#### EXERCISE INPUT
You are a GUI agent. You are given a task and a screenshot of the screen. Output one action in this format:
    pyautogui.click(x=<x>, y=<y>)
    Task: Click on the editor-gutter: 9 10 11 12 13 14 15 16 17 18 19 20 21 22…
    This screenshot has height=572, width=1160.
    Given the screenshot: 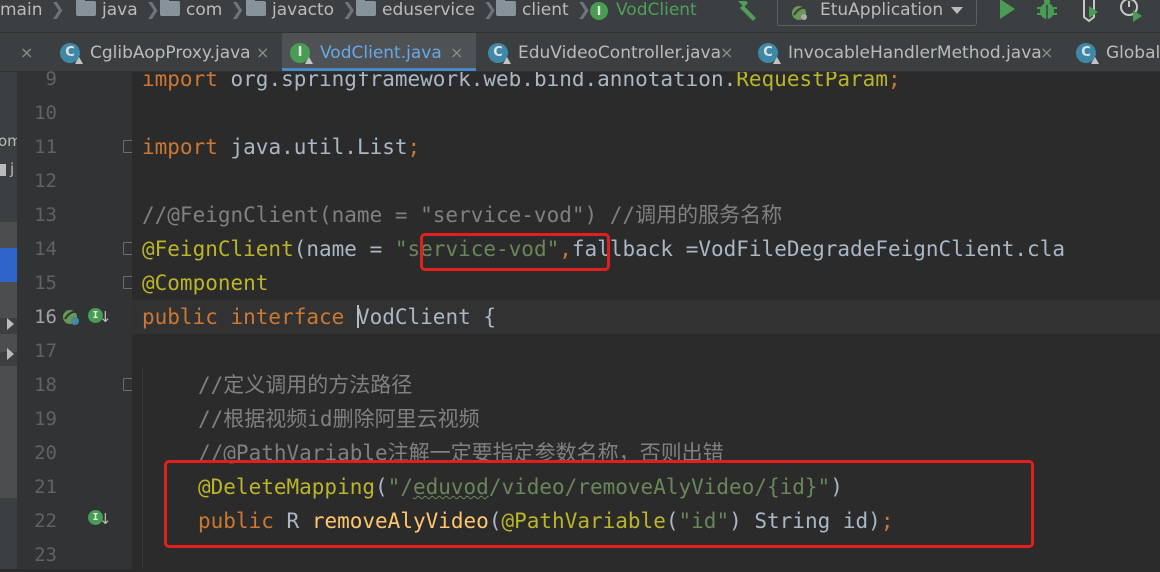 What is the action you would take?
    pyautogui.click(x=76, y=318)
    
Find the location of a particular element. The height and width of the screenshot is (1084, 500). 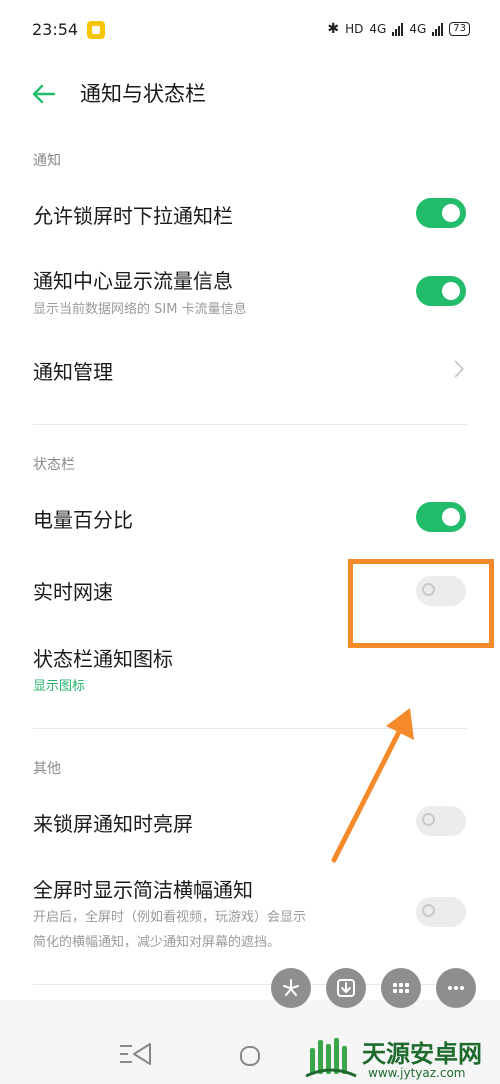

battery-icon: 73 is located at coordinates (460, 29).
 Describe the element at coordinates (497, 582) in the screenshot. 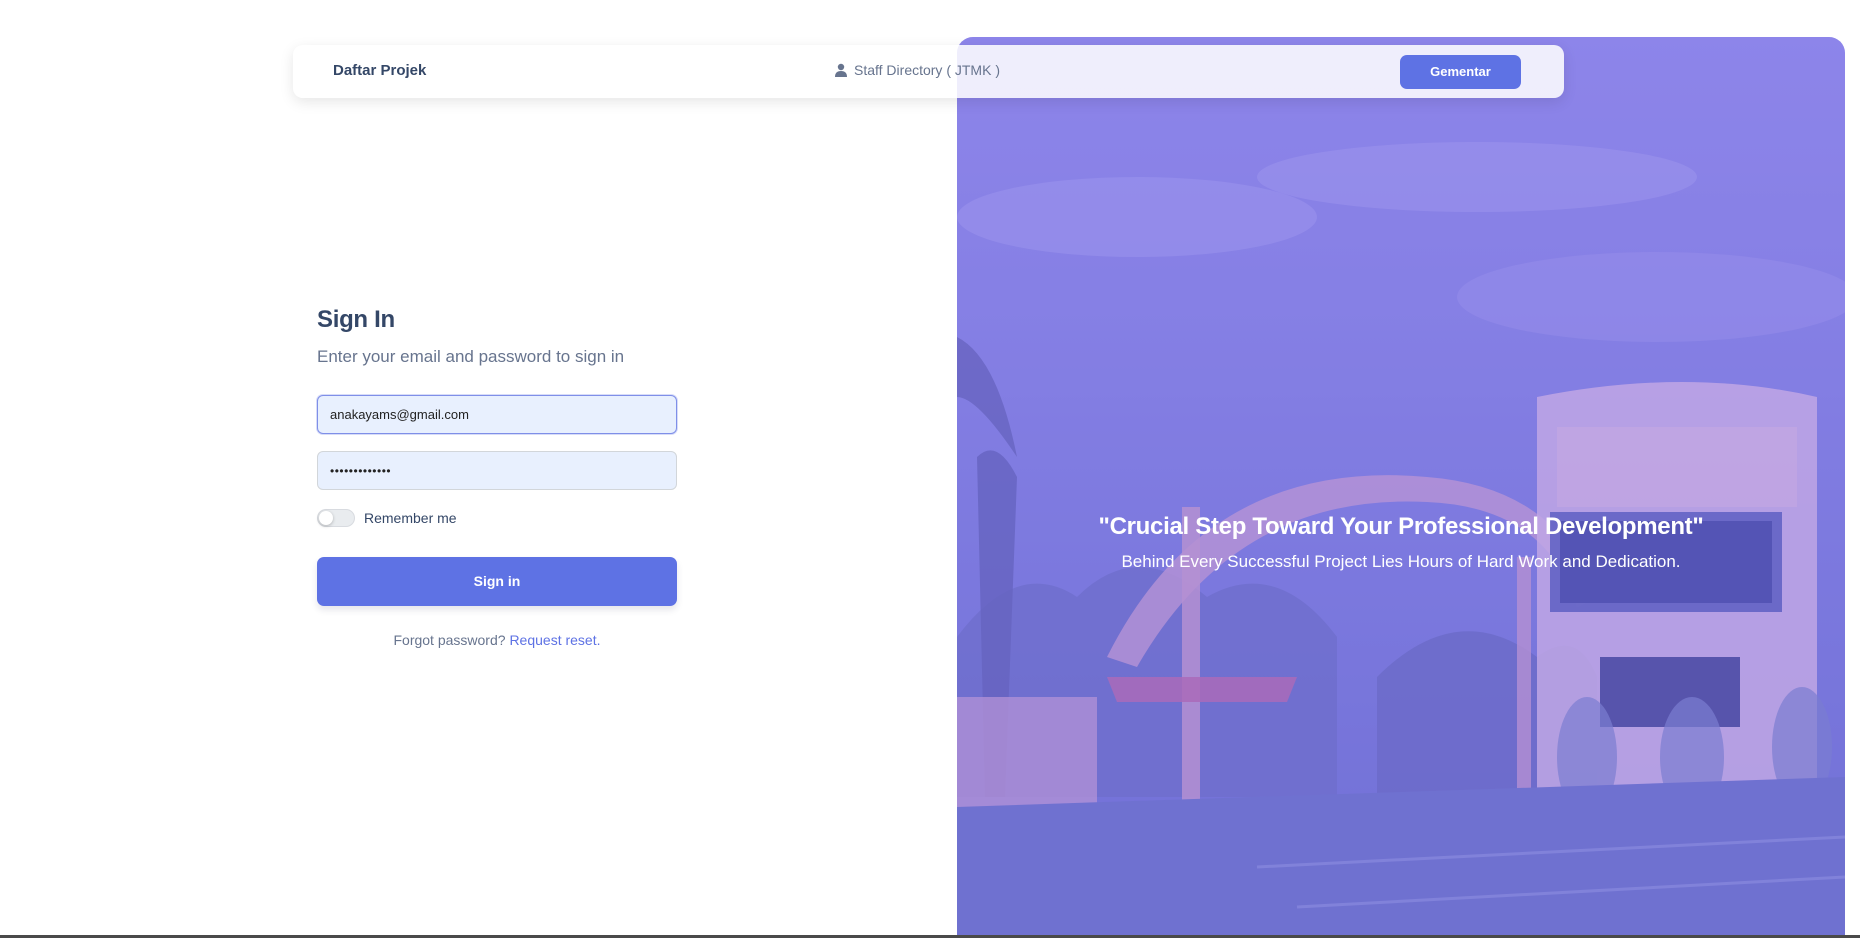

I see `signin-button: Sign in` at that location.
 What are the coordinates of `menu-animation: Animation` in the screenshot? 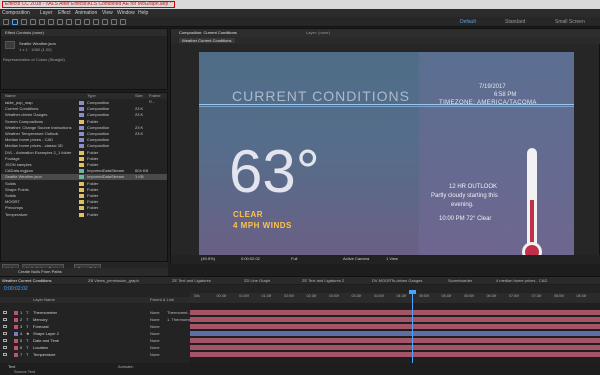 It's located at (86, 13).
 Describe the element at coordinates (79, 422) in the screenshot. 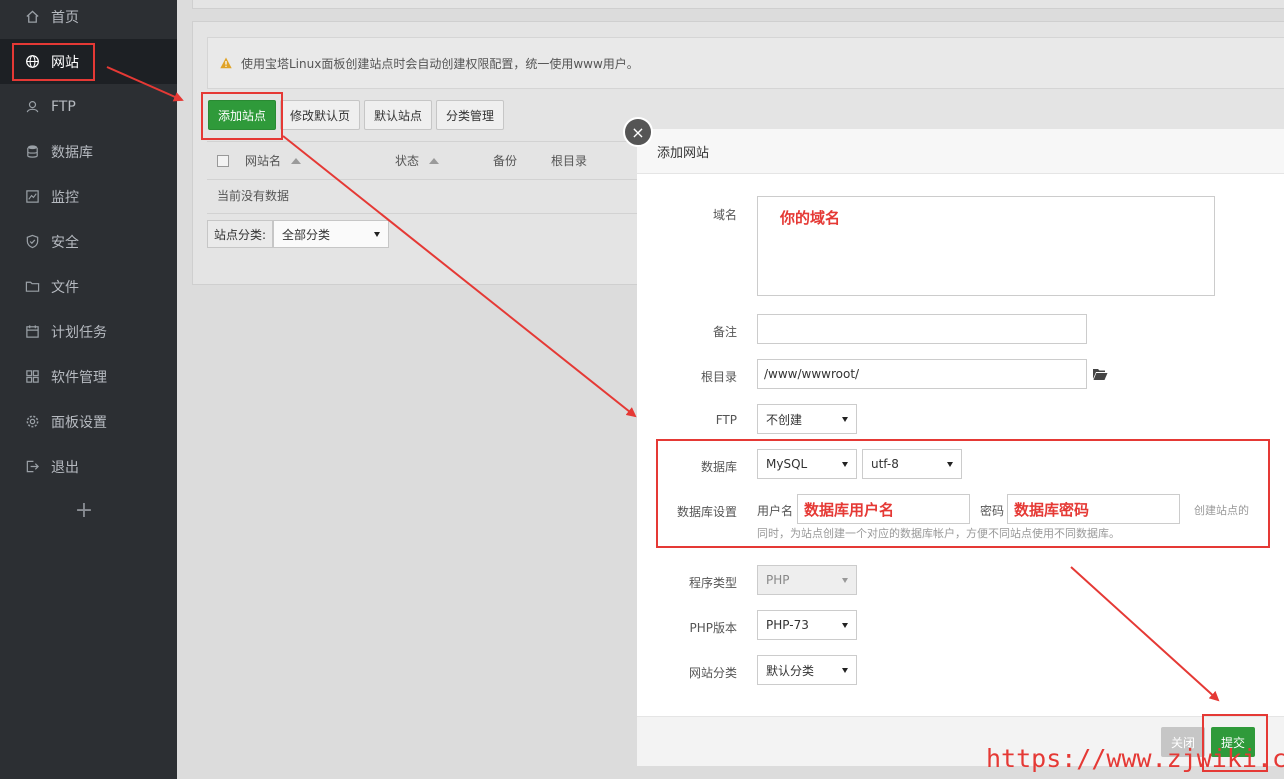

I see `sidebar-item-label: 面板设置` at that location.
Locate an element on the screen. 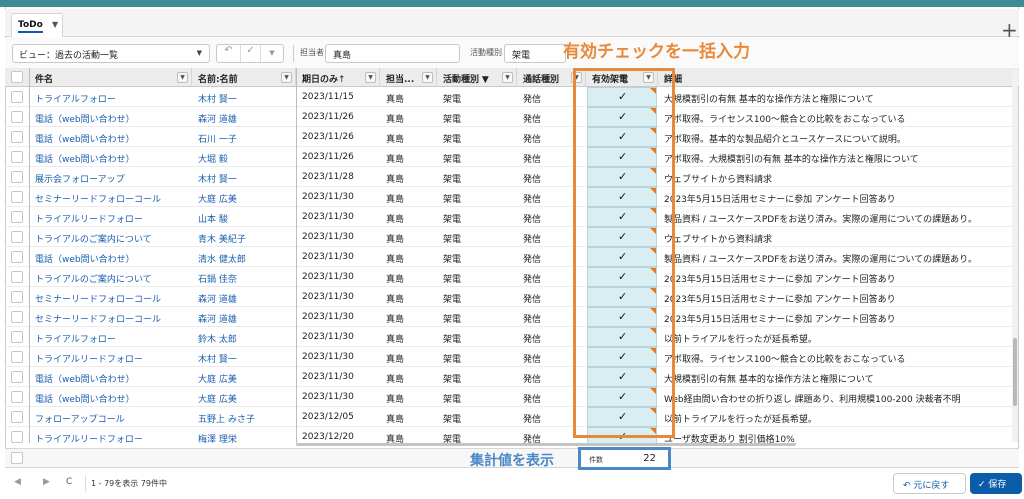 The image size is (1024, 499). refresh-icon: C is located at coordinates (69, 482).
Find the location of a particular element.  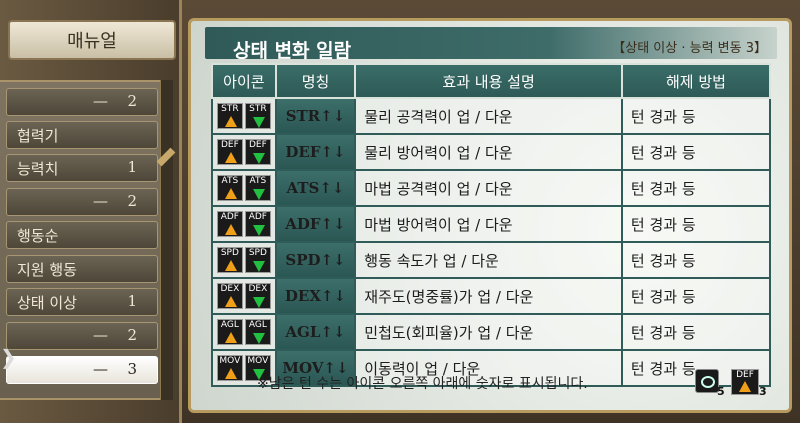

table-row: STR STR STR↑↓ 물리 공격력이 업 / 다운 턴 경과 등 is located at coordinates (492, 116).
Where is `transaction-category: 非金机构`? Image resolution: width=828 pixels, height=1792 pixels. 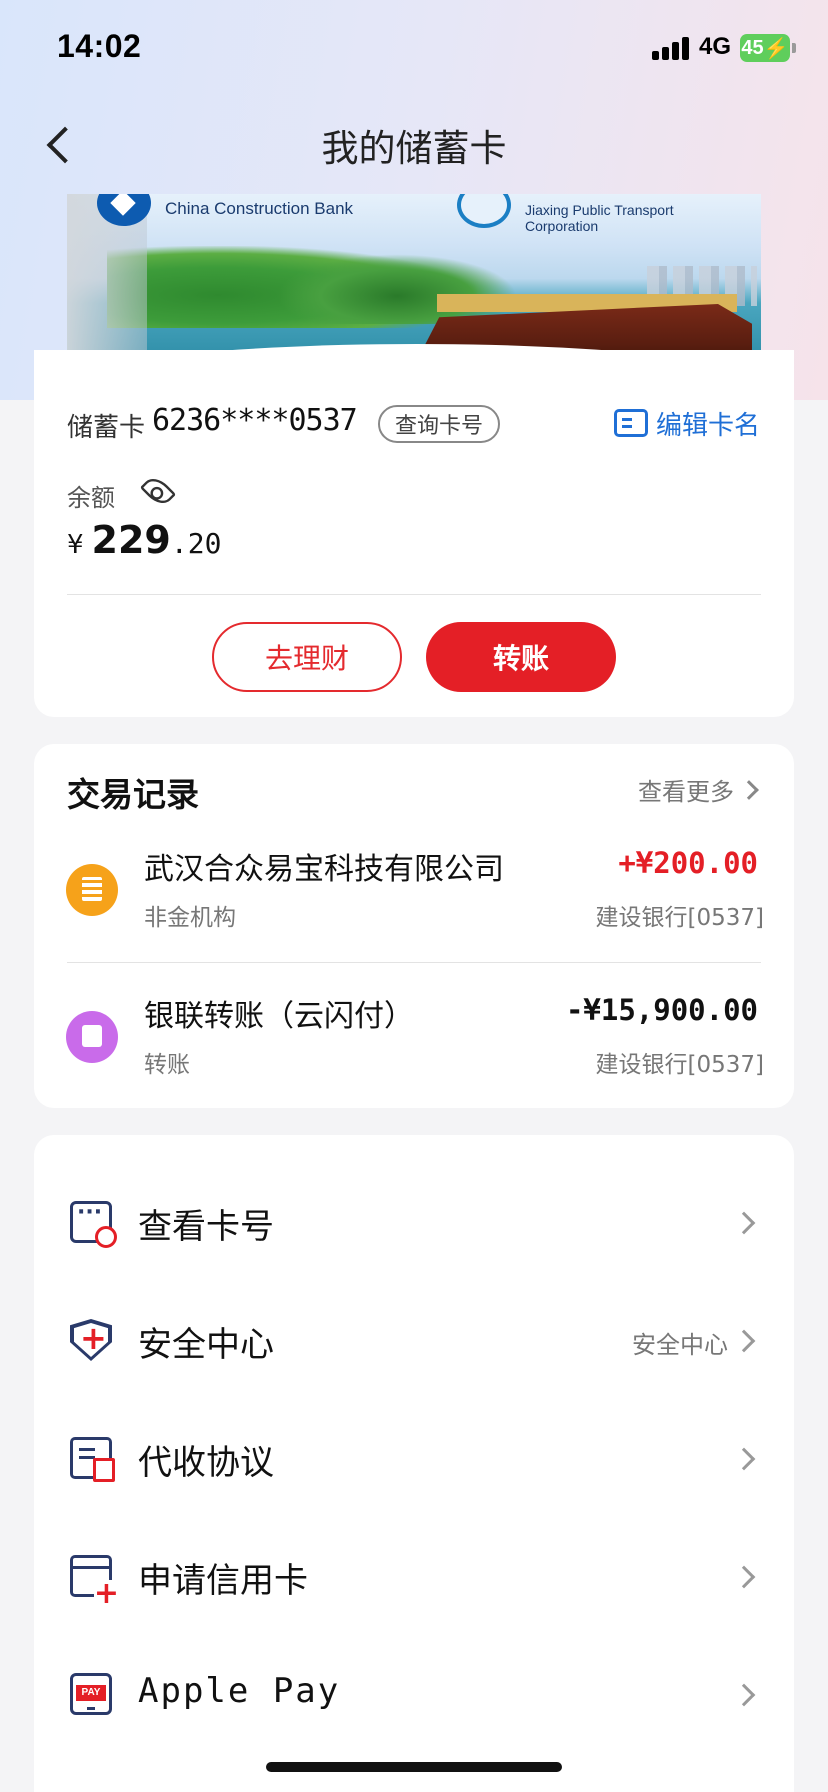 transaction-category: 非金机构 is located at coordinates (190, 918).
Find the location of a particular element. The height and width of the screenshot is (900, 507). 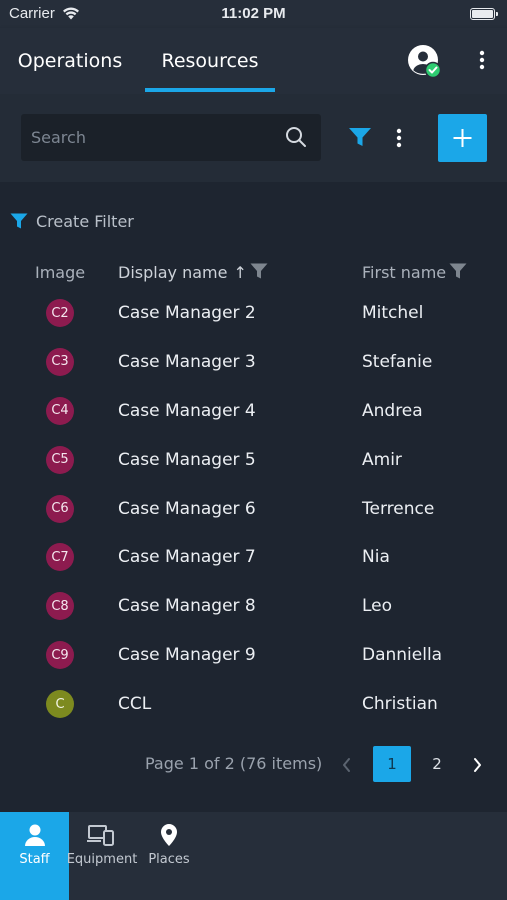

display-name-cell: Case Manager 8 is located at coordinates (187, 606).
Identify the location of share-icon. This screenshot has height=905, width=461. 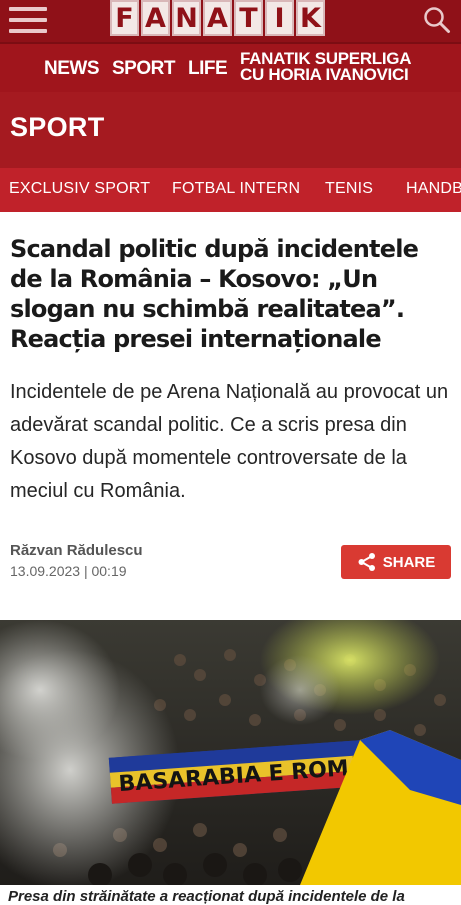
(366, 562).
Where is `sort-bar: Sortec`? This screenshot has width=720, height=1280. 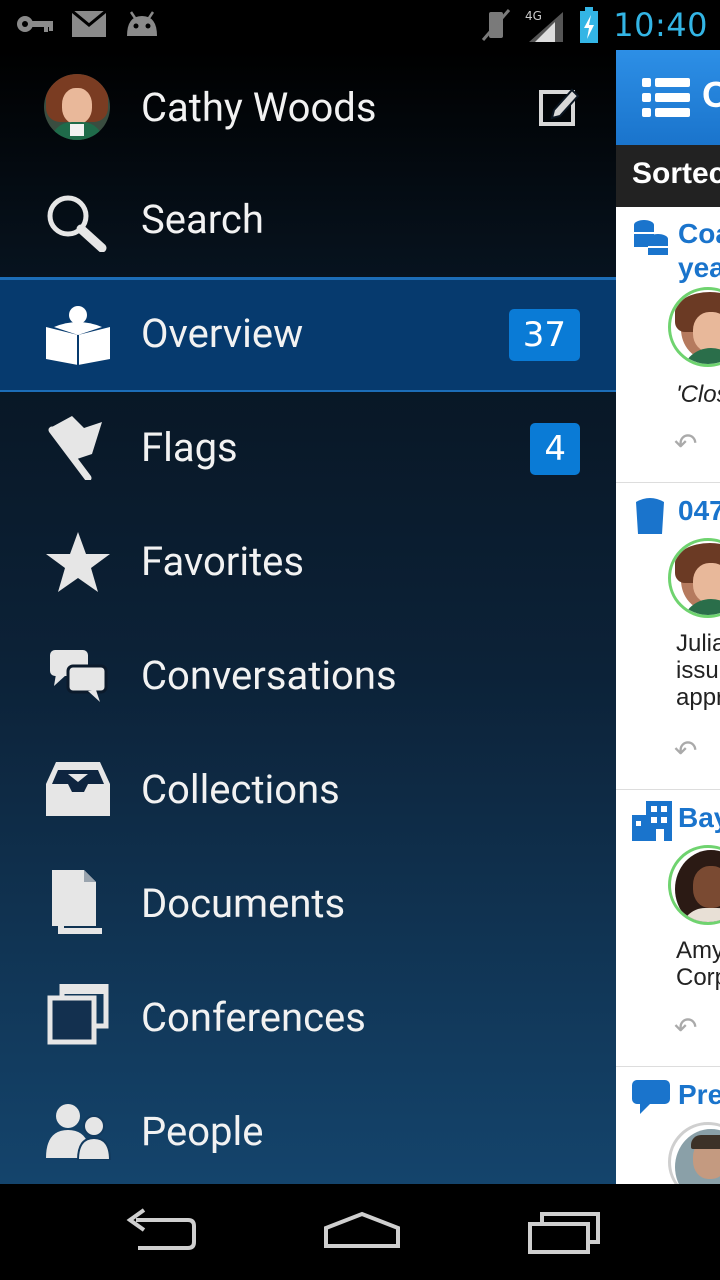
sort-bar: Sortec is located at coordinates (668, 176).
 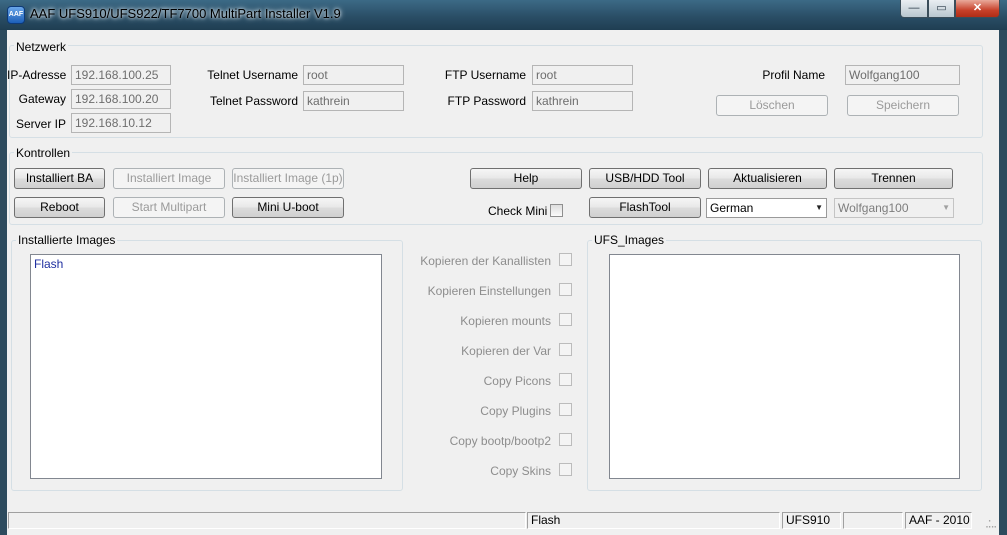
########
-- WORK TO COMPLETE --
Write out the data word for word, from its very first line down through the line containing "This screenshot has height=572, width=1160.", including that line.

-- TASK OUTPUT --
You are a GUI agent. You are given a task and a screenshot of the screen. Output one action in this format:
    pyautogui.click(x=<x>, y=<y>)
    Task: Click on the editor-gutter: 9 10 11 12 13 14 15 16 17 18 19 20 21 22…
    This screenshot has height=572, width=1160.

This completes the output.